Illustration: GEO EXPRO.
Serendipity maximisation
Using historical exploration data in combination with known and postulated prospects, a new methodology developed by GIS-Pax aims to identify those areas where operators have the best chance of getting lucky
“When people make a creaming curve for a basin,” says Ian Longley from GIS-Pax, “they draw a line, and say that’s going to be the future for the basin.”
“The problem with that methodology is, when you predict to find, let’s say, 500 MMbbl in ten years, there is nothing to inform you about whether this yet-to-find resource will be found as a single 500 MMbbl discovery, or a string of 1 MMbbl finds.
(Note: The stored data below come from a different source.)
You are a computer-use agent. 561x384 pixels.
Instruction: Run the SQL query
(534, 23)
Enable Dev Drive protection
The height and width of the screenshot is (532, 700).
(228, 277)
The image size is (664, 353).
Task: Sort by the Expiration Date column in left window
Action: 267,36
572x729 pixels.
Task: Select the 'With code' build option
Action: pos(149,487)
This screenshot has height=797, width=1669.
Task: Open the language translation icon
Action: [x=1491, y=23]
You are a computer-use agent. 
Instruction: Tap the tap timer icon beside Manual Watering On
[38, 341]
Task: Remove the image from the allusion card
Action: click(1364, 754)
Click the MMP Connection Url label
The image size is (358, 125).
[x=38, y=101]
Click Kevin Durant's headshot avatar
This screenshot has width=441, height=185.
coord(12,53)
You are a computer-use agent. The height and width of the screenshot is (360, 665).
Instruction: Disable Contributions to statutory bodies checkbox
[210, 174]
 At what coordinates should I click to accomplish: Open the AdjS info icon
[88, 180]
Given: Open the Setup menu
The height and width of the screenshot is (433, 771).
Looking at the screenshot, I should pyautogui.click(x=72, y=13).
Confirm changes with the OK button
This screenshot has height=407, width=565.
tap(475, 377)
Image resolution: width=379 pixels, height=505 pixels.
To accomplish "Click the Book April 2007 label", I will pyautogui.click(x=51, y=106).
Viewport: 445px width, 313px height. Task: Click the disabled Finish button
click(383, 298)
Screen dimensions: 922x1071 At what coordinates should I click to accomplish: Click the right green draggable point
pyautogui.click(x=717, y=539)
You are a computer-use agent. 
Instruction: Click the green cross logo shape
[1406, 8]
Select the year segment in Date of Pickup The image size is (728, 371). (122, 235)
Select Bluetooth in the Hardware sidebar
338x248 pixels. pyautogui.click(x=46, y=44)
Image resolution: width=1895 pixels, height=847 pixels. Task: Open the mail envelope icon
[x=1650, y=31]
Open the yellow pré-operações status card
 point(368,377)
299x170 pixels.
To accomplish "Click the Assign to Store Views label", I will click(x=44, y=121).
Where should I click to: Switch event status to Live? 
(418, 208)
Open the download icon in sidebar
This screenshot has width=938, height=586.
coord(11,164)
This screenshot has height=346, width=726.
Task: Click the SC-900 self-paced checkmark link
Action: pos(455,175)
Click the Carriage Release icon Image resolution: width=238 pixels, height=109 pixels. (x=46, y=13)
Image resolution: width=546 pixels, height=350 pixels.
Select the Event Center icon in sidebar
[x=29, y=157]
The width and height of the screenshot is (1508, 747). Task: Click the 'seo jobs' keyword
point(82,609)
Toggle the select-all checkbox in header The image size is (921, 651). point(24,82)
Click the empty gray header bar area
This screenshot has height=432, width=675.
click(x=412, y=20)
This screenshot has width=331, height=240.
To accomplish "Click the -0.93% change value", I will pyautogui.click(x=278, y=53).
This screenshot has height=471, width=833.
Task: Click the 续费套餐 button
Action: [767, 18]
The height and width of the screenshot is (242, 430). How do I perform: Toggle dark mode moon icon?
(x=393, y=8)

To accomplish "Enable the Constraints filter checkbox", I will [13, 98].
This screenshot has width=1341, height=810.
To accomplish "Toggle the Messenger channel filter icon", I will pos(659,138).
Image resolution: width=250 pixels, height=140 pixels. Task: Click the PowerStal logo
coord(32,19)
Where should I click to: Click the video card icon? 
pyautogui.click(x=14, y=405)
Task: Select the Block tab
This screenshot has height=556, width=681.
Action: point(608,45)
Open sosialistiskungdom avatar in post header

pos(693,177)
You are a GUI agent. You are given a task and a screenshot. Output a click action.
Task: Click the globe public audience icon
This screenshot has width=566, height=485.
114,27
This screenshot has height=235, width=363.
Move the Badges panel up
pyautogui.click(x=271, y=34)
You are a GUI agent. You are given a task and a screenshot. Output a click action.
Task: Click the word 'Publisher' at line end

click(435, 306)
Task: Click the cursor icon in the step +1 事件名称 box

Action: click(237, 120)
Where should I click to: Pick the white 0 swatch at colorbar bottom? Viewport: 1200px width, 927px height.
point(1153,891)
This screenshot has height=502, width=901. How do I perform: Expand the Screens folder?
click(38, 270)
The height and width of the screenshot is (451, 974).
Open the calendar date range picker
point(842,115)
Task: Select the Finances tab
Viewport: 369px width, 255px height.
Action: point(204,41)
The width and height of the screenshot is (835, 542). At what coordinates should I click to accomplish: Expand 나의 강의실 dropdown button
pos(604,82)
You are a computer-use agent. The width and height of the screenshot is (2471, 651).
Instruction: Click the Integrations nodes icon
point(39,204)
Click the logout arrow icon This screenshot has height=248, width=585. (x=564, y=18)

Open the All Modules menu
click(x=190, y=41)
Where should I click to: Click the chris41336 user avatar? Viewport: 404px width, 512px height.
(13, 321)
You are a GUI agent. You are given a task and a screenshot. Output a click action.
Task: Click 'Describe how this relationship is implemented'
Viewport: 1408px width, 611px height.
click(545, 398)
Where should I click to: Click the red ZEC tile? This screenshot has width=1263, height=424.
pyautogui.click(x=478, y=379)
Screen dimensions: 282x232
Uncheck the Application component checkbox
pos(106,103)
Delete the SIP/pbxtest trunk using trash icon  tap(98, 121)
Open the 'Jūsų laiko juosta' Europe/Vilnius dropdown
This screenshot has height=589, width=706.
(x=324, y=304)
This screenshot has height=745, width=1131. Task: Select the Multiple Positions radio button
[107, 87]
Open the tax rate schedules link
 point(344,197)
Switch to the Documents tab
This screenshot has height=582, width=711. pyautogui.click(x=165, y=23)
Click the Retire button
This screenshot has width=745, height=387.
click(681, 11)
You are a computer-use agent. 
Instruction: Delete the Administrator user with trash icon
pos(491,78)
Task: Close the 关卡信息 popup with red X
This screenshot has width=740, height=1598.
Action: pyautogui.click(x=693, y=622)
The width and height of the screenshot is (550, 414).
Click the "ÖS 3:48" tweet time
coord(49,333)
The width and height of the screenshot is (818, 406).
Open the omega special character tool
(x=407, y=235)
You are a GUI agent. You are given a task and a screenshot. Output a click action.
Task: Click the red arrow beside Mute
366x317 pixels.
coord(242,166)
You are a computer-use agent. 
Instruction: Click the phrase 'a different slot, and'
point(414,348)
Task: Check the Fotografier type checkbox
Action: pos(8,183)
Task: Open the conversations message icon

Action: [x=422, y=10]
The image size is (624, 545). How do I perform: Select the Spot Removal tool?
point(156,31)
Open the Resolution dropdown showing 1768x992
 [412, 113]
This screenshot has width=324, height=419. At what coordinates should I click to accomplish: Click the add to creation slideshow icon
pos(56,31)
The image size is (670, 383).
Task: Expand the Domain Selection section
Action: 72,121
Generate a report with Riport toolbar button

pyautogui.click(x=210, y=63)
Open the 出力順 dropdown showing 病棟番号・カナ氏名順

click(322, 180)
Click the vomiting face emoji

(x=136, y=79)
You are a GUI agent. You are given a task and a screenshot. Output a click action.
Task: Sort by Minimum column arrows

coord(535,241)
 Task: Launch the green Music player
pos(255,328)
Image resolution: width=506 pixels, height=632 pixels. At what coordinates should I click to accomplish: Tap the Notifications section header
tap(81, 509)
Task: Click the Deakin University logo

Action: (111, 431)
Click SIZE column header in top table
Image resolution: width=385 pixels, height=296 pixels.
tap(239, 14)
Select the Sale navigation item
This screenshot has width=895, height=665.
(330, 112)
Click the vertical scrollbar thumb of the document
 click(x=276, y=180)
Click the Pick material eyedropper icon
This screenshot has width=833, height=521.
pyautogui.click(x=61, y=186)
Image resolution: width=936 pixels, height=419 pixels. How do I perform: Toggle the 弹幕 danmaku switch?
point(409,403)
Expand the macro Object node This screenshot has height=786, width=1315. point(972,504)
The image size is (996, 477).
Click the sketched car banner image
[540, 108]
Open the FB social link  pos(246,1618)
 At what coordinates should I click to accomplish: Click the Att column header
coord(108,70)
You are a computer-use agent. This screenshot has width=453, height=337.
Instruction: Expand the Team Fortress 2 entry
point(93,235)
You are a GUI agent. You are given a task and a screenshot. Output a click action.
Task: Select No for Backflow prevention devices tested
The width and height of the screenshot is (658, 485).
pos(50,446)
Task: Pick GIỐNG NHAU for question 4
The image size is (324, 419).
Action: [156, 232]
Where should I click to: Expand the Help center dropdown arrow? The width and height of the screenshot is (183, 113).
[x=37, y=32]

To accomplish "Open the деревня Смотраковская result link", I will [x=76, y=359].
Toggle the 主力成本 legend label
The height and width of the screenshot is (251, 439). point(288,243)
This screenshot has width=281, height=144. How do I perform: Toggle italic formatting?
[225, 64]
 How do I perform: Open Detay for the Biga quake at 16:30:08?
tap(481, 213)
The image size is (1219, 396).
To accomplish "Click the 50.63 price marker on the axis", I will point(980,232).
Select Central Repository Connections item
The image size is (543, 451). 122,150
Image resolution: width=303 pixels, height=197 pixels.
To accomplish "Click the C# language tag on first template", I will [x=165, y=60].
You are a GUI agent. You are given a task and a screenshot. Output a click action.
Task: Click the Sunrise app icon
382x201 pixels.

All the creaming says is that you end up at a certain point in time, but how you get there is entirely unknown.”
That’s why the team at GIS-Pax decided to approach this from a different viewpoint, all from a desire to make a more informed prediction on the potential size of the volumes to be found, and on a global scale to enable ranking different basins and countries.
“Let’s say the geological success rate is 50 %,” continues Ian, “and we are predicting ten fields of more than 20 MMbbl, there have to be twenty prospects of that minimum size. We distribute those prospects in an area, and subsequently run a stochastic model in which these wells are being “drilled”, let’s say a thousand times. In turn, that will result in a distribution of expected volumes given the number of wells drilled. This will also allow us to apply volume cut-offs, something that is not possible using the simple creaming curve methodology described at the start.”
But of course, rather than defining the prospects themselves, it would be better to use a set of prospects already defined and mapped for a certain country or basin. To tap into that source, the GIS-Pax team formed a partnership with S&P Global, which maintains a worldwide catalogue of prospects. “It is only in areas where there are no mapped prospects in the public domain, such as in Saudi Arabia, where we use the approach of defining a set of prospect polygons ourselves,” says Ian. “At the end of the day, we want to achieve a global and complete overview of prospectivity, as only then can we claim that our approach enables a global screening exercise.”
The global database now uses around 26,000 prospects from the S&P database, and the data gaps are filled with more than 100,000 postulated prospects. “There is a significant spatial and subsurface analysis that stands at the basis of this work,” continues Ian. “In a proven play, we use historical data to estimate the geological chance of success, but as we move deeper, shallower, or away from the source kitchens, we also change the success rates because we rely more on oil migration.”
The methodology also attempts to evaluate basin complexity. For example, if all of the large discoveries are made early and get progressively smaller over time, the basin may be quite simple and new big surprises are unlikely. This contrasts with basins where large discoveries continue to be made through the exploration cycle. It is these more complex basins that have a higher chance of future large discoveries.
“We know that our predictions will be wrong,” concludes Ian. “But what we try to achieve here is to have a consistent approach that can be applied globally, without there being a scatter of different techniques for different areas as we so often see. And through working with volumes, as well as historical performance data, we even try to predict where the next late-stage large discoveries, like Buzzard in the North Sea, might be made. We believe that is predicting the impossible!”